What are the lines, word for word, from the line with "How do I perform: Click" up to and including the line with "The height and" in the records below? Omit the pictures.

DATA TO USE START

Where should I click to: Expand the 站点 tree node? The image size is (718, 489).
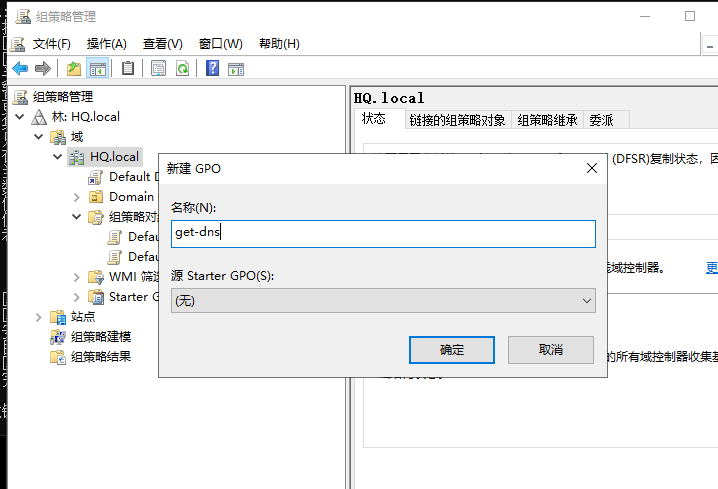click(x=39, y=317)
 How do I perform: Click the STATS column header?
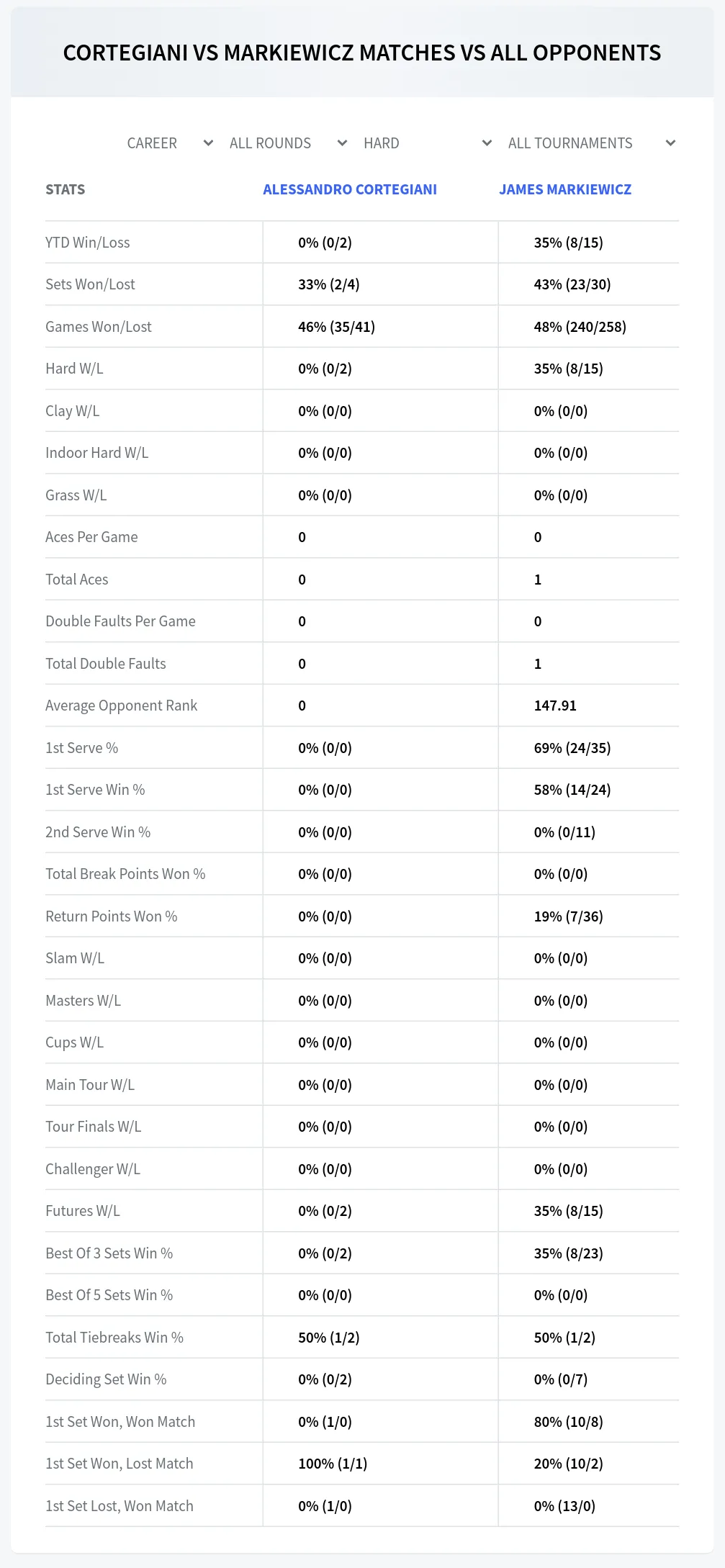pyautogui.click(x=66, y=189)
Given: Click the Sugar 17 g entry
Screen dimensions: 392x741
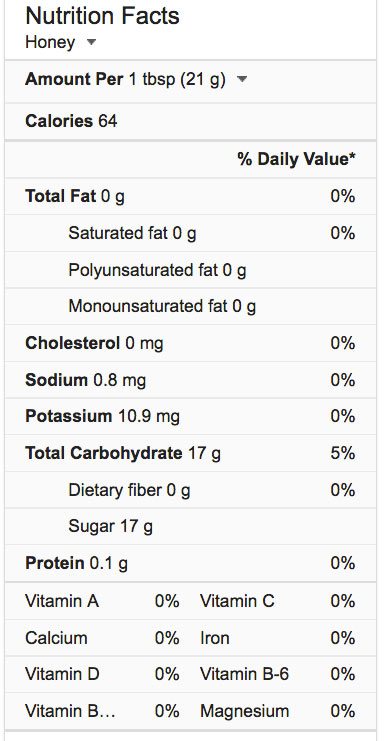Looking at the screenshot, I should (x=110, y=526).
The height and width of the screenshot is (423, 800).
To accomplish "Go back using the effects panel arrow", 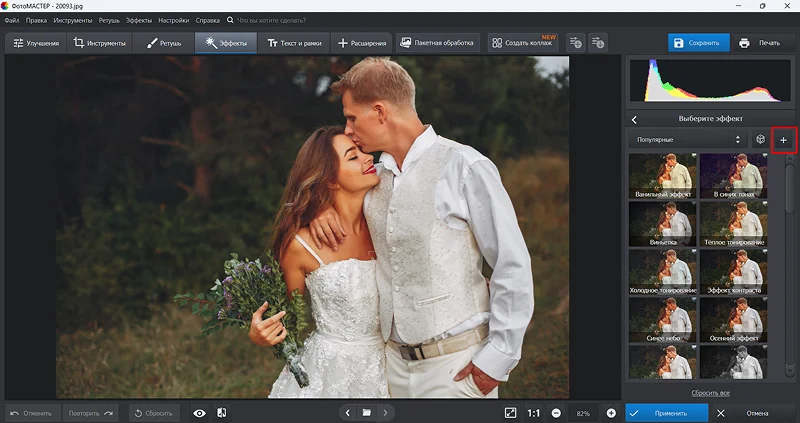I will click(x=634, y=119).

DATA TO USE END

SOLUTION TO THIS PROBLEM =>
 How do I perform: Click the STATS column header?
pyautogui.click(x=66, y=189)
Given: Click the Sugar 17 g entry
Screen dimensions: 392x741
Looking at the screenshot, I should (x=110, y=526).
The height and width of the screenshot is (423, 800).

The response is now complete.